SUPPLIED RECORDS:

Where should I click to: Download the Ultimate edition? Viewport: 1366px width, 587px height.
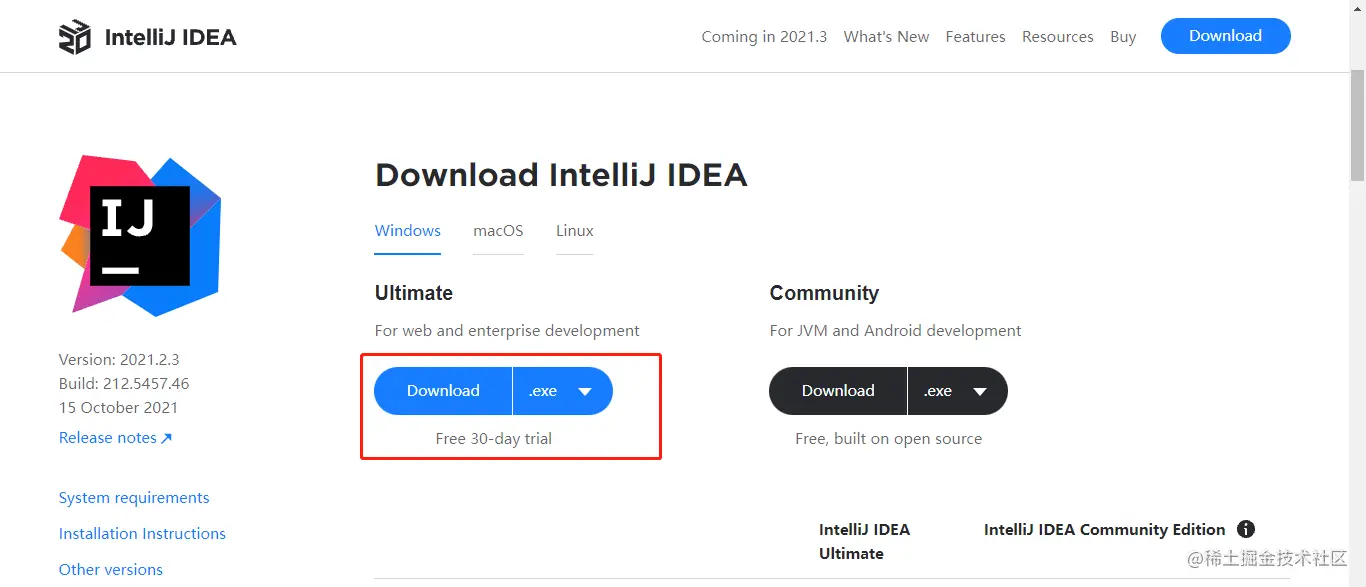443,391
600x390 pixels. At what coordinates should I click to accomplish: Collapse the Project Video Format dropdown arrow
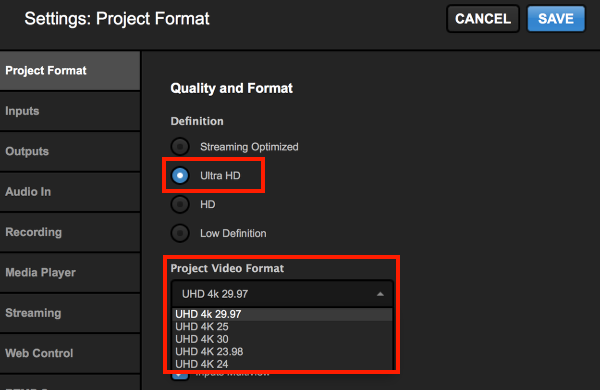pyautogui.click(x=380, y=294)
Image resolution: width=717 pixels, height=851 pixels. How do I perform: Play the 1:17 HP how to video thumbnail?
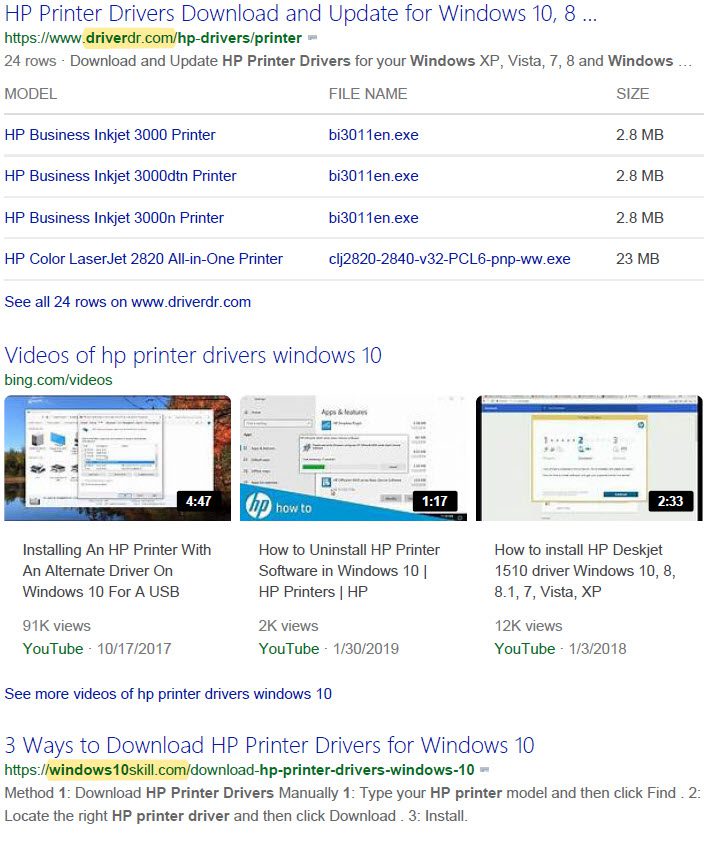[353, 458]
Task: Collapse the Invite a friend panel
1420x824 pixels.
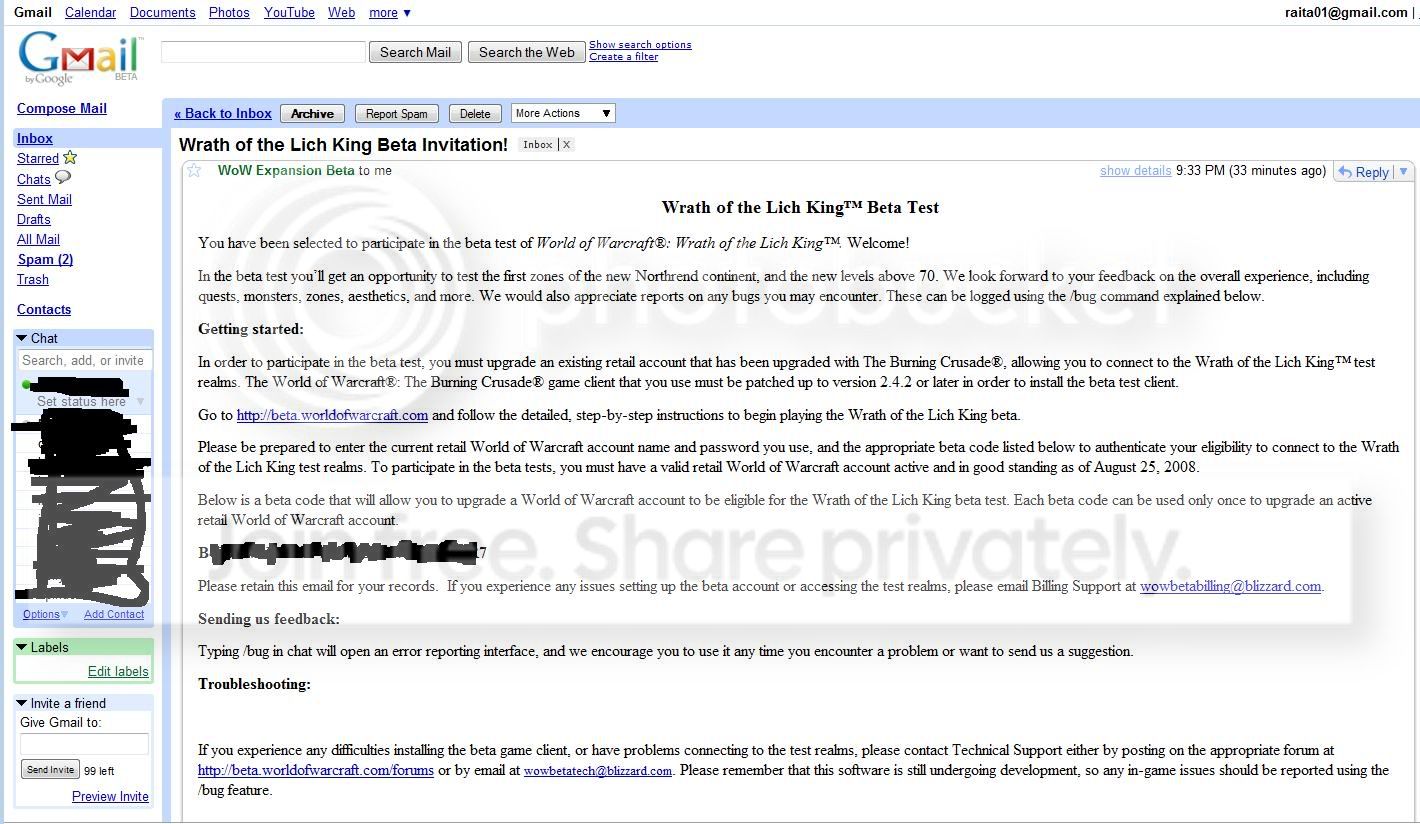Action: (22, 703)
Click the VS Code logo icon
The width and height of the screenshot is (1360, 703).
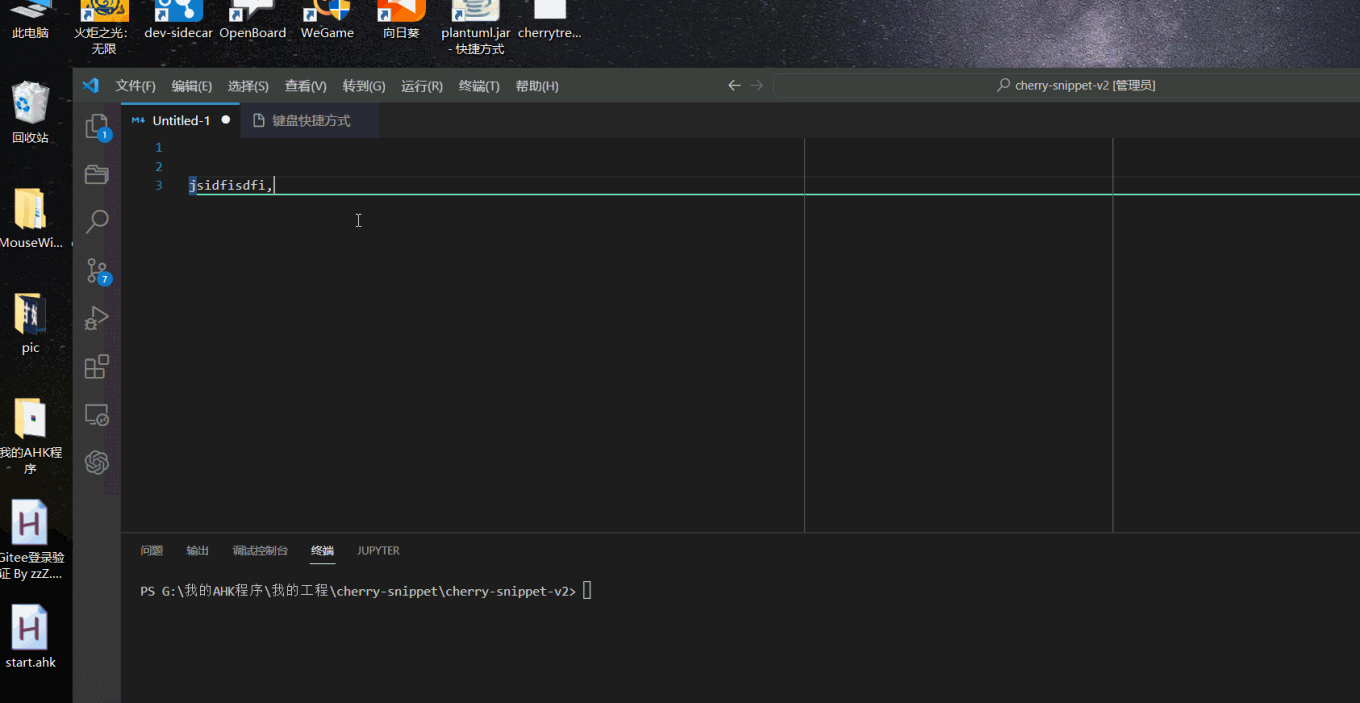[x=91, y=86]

EXERCISE DIRECTIONS: Copy the records word for word, omitting the pictures.

TASK RESULT:
Where should I click to: Download the Ultimate edition? Viewport: 1366px width, 587px height.
443,391
600x390 pixels. At what coordinates should I click to accomplish: Collapse the Project Video Format dropdown arrow
pyautogui.click(x=380, y=294)
Image resolution: width=717 pixels, height=851 pixels. How do I perform: Play the 1:17 HP how to video thumbnail?
[353, 458]
Task: Collapse the Invite a friend panel
1420x824 pixels.
Action: (22, 703)
Click the VS Code logo icon
The width and height of the screenshot is (1360, 703).
[x=91, y=86]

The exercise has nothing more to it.